■ Required action ■
Return, without anything added, the lines from the one containing "Toggle the select-all recipients checkbox" through the end of the entries below, exactly as written.

■ Data extracts ■
• • • • • • •
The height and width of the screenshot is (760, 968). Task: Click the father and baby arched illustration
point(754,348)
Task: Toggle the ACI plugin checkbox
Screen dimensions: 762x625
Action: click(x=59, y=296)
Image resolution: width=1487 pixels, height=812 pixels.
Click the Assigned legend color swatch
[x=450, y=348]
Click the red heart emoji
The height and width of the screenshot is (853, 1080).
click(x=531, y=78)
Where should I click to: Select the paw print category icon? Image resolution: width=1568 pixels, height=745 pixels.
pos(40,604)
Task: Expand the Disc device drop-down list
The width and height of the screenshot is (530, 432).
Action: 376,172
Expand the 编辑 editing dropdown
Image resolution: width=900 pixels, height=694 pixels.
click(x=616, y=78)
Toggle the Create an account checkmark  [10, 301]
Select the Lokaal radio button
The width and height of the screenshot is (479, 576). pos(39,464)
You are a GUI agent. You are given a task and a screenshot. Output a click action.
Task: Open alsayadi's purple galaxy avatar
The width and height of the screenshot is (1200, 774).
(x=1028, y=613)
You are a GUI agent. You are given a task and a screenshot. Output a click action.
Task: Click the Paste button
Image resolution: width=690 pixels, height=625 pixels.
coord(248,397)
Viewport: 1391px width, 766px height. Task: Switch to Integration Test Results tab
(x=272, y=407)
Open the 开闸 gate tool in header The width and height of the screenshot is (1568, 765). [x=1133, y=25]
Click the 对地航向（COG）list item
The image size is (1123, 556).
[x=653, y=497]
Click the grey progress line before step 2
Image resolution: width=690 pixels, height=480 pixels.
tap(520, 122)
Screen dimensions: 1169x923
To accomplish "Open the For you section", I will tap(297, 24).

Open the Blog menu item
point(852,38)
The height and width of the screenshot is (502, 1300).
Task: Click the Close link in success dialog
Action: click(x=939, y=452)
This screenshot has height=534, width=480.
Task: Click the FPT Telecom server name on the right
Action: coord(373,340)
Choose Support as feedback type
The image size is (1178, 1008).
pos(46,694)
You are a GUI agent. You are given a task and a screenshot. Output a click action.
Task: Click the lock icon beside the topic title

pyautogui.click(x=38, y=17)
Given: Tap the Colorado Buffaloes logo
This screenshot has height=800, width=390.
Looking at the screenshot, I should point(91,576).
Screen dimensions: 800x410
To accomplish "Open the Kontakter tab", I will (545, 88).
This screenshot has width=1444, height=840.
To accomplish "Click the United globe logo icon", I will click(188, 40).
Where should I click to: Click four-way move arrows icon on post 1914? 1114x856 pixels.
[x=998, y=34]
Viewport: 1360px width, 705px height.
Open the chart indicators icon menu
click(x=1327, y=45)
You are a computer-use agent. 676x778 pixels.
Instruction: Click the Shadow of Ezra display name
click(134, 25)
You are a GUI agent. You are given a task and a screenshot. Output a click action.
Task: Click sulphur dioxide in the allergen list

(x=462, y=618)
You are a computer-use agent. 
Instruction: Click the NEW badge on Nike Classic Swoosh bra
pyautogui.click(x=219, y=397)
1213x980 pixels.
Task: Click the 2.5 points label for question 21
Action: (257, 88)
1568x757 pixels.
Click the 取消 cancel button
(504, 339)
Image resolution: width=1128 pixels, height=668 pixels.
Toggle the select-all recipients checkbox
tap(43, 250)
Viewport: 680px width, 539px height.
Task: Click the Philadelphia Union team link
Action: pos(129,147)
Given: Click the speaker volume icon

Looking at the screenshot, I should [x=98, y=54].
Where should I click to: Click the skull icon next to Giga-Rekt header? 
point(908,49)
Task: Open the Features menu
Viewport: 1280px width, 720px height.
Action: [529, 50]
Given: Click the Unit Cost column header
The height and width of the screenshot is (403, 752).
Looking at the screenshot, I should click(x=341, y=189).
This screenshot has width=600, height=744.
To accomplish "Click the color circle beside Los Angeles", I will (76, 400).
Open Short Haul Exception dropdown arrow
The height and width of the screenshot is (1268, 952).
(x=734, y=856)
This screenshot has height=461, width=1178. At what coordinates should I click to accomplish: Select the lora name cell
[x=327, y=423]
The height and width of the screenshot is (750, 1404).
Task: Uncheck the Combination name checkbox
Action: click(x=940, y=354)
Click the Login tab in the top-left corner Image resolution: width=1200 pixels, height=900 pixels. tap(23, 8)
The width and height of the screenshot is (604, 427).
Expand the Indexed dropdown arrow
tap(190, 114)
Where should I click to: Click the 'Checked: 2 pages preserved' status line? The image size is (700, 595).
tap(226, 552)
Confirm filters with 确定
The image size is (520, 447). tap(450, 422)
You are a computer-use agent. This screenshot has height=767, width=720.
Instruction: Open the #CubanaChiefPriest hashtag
• • • • • • •
■ Response to the task ■
Toggle the select-all recipients checkbox
tap(43, 250)
Viewport: 680px width, 539px height.
Task: Click the Philadelphia Union team link
Action: pos(129,147)
Given: Click the speaker volume icon

Looking at the screenshot, I should [x=98, y=54].
Where should I click to: Click the skull icon next to Giga-Rekt header? 
point(908,49)
Task: Open the Features menu
Viewport: 1280px width, 720px height.
Action: [529, 50]
Given: Click the Unit Cost column header
The height and width of the screenshot is (403, 752).
Looking at the screenshot, I should click(x=341, y=189).
This screenshot has width=600, height=744.
To accomplish "Click the color circle beside Los Angeles", I will (76, 400).
Open Short Haul Exception dropdown arrow
The height and width of the screenshot is (1268, 952).
(x=734, y=856)
This screenshot has height=461, width=1178. At what coordinates should I click to accomplish: Select the lora name cell
[x=327, y=423]
The height and width of the screenshot is (750, 1404).
Task: Uncheck the Combination name checkbox
Action: click(x=940, y=354)
Click the Login tab in the top-left corner Image resolution: width=1200 pixels, height=900 pixels. tap(23, 8)
The width and height of the screenshot is (604, 427).
Expand the Indexed dropdown arrow
tap(190, 114)
Where should I click to: Click the 'Checked: 2 pages preserved' status line? The image size is (700, 595).
tap(226, 552)
Confirm filters with 确定
The image size is (520, 447). tap(450, 422)
You are a computer-use agent. This screenshot has height=767, width=720.
Instruction: Open the #CubanaChiefPriest hashtag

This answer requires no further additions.